Task statement: Could you return the lines below, unchanged, from the line with "Task: Click the CEP inválido error message" to the line with "Action: [82, 464]", both included?

Given data:
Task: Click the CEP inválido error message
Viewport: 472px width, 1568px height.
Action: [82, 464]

* * *

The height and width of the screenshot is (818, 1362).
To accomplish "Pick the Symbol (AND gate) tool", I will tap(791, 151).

In response:
Task: Click the CEP inválido error message
Viewport: 472px width, 1568px height.
Action: [82, 464]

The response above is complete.